Catullus, Gaius Valerius. The Carmina of Caius Valerius Catullus. Burton, Sir Richard Francis, translator. London, Printed for the Translators, 1894.

  1. All be a desolate waste: all makes display of destruction.
  2. Yet never close these eyes in latest languor of dying,
  3. Ne'er from my wearied frame go forth slow-ebbing my senses,
  4. Ere from the Gods just doom implore I, treason-betrayed,
  5. And with my breath supreme firm faith of Celestials invoke I.
  6. Therefore, O you who 'venge man's deed with penalties direful,
  7. Eumenides! aye wont to bind with viperous hairlocks
  8. Foreheads,—Oh, deign outspeak fierce wrath from bosom outbreathing,
  9. Hither, Oh hither, speed, and lend you all ear to my grievance,
  10. Which now sad I (alas!) outpour from innermost vitals
  11. Maugre my will, sans help, blind, fired with furious madness.
  12. And, as indeed all spring from veriest core of my bosom,
  13. Suffer you not the cause of grief and woe to evanish;
  14. But with the Will wherewith could Theseus leave me in loneness,
  15. Goddesses! bid that Will lead him, lead his, to destruction."
  16. E'en as she thus poured forth these words from anguish of bosom,
  17. And for this cruel deed, distracted, sued she for vengeance,
  18. Nodded the Ruler of Gods Celestial, matchless of All-might,
  19. When at the gest earth-plain and horrid spaces of ocean
  20. Trembled, and every sphere rockt stars and planets resplendent.
  21. Meanwhile Theseus himself, obscured in blindness of darkness
  22. As to his mind, dismiss'd from breast oblivious all things
  23. Erewhile enjoined and held hereto in memory constant,
  24. Nor for his saddened sire the gladness-signals uphoisting
  25. Heralded safe return within sight of the Erechthean harbour.
  26. For 'twas told of yore, when from walls of the Virginal Deess
  27. Aegeus speeding his son, to the care of breezes committed,
  28. Thus with a last embrace to the youth spoke words of commandment:
  29. "Son! far nearer my heart (you alone) than life of the longest,
  30. Son, I perforce dismiss to doubtful, dangerous chances,
  31. Lately restored to me when eld draws nearest his ending,
  32. Since such fortune in me, and in you such boiling of valour
  33. Tear you away from me so loath, whose eyes in their languor
  34. Never are sated with sight of my son, all-dearest of figures.
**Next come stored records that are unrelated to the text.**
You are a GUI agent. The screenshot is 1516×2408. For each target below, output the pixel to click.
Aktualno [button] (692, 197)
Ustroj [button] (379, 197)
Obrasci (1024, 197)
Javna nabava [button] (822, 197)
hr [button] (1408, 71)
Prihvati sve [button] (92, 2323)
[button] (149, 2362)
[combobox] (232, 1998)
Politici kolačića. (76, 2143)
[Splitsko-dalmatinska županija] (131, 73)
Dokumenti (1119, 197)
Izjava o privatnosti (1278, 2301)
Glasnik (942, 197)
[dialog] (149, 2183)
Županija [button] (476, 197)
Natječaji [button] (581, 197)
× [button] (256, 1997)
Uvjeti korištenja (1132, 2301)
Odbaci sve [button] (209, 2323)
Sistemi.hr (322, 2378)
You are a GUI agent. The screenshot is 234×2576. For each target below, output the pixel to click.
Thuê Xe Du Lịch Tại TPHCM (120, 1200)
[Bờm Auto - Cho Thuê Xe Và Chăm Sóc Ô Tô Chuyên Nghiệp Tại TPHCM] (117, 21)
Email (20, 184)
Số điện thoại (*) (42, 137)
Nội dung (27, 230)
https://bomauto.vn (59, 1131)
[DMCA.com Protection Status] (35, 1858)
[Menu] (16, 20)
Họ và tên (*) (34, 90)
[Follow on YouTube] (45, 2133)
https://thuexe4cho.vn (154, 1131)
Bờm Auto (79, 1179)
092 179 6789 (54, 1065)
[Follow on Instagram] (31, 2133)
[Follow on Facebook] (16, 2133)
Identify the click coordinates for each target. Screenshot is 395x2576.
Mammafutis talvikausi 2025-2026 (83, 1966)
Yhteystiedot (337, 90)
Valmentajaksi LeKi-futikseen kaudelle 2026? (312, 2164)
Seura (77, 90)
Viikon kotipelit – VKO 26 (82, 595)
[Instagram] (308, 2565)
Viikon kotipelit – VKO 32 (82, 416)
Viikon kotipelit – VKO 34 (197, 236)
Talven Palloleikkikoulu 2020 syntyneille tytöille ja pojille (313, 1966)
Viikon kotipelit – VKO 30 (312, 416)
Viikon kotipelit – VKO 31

  35. Nor will I send you forth with joy that gladdens my bosom,
  36. Nor will I suffer you show boon signs of favouring Fortune,
  37. But from my soul I'll first express an issue of sorrow,
  38. Soiling my hoary hairs with dust and ashes commingled;
  39. Then will I hang stained sails fast-made to the wavering yard-arms,
  40. So shall our mourning thought and burning torture of spirit
  41. Show by the dark sombre-dye of Iberian canvas spread.